Олег привык к подобной реакции и сам пьянел от неё. Он часто испытывал то же, что и слушатели, и ему хотелось читать, читать и читать, чтобы выхлестнуть всё и опьянеть от этого, и вознести свою душу куда-то вверх. Он чувствовал в себе смесь ярости и восторга. Кругом него были свои; кто лежал на полу, кто сидел у стола, какая-то группка облепила вольтеровское кресло. Всюду были разбросаны бутылки водки, пива, вина и необильная, скорее спартанская закуска: чёрный хлеб, лук, кусочки сыра. Но водки было в невероятном количестве: вдоволь хватало на всех.
Олег прочёл довольно много, и был какой-то переломный момент: некоторые устали. Читать дальше или не читать?
Всё решили резкие сумасшедшие шесть звонков в квартирную дверь.
– Кто это ломится? – подумал Берков. – Уже совсем ночь.

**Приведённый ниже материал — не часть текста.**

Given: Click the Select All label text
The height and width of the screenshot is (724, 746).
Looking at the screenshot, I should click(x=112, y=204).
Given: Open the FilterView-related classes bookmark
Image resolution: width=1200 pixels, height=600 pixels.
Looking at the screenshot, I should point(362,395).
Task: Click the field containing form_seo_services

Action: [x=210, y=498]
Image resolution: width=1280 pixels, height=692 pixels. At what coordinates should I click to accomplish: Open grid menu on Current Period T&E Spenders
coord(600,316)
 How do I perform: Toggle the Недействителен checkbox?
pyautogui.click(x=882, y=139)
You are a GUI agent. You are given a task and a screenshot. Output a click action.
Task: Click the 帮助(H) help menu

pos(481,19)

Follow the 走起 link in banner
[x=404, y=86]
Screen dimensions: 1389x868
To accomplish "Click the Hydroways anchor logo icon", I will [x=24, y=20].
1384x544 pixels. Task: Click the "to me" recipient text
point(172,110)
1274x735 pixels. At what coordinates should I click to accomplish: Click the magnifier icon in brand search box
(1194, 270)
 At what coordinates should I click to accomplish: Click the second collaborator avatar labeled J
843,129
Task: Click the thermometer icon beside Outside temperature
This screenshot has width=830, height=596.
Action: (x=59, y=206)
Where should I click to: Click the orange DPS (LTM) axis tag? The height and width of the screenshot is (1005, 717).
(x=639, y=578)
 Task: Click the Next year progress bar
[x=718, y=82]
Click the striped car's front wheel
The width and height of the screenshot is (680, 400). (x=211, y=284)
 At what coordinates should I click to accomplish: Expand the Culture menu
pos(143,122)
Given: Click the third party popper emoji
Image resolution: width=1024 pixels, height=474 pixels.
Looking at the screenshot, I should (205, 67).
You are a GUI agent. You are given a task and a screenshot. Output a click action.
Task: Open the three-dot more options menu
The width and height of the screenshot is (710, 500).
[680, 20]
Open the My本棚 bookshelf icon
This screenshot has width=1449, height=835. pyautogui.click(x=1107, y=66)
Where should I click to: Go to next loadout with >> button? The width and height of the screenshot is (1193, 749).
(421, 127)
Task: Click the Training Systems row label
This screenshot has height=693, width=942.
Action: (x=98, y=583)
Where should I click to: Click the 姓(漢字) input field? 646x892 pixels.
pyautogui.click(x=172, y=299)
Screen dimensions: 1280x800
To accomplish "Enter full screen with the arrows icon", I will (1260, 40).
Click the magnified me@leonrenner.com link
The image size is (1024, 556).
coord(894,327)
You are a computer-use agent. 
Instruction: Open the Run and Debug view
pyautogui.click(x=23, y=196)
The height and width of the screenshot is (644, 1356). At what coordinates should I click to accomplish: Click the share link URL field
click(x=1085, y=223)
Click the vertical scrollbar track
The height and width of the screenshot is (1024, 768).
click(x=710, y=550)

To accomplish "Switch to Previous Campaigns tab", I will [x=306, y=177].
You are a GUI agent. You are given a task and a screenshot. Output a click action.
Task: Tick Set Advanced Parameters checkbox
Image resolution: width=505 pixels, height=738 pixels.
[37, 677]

Пошатываясь, Берков пошёл открывать – вперёд, по длинному коридору. Он слышал, как что-то щёлкнуло, и ему показалось, что дверь в одну из комнат приоткрылась и на него смотрит глаз: огромный, внимательный и пугливый.
То была старушка-соседка, которой часто после «сборищ» снились кошмары. Беркову захотелось шагнуть к ней, но он раздумал и продолжил свой путь. Неуверенно открыл дверь, и перед ним очутился Лёня Терехов.
В другом конце коридора по какому-то наитию уже чувствовали, что это Терехов. Высунулся кто-то лохматый и белолицый (напротив жил милиционер), который прошипел.
– Терехов, Терехов идёт! – громко и радостно закричали.
Олег немного сник, теперь не хотелось читать. Терехов был единственный подпольный поэт в Москве, который – по крайней мере, в смысле славы – мог соперничать с Олегом. И писал он другие стихи – совершенно разорванные, безумные, возникающие как факелы в ночи. (В творчестве он считался намного левее и авангардней Олега.) И жизнь его была под стать его поэзии.
– В шапке или без? – спросил Олег.
Если Лёня был в шапке, независимо от погоды, – это значило, что он почти трезв. Шапку же он снимал (тоже независимо от погоды), когда был пьян. Как он объяснял – из почтения к алкоголизму.
– Без шапки, но держит её в руках, – осведомила Олега Тоня Ларионова.
Олег вздохнул. Последний раз Лёня появился перед ним в шапке – в приличной академической компании, куда был приглашён. И действительно, был трезв. Пили только чай – из опаски, – но Лёня почему-то часто отлучался в уборную, и, хотя ничего не пил, кроме чаю, с каждой отлучкой всё пьянел и пьянел. Все впали в транс от этого, а Лёня, наконец, вышел из уборной без шапки, и Олег понял, что Терехов припас в кармане бутылочку и прикладывался к ней в тишине клозета. Для вдохновения, чтобы читать стихи.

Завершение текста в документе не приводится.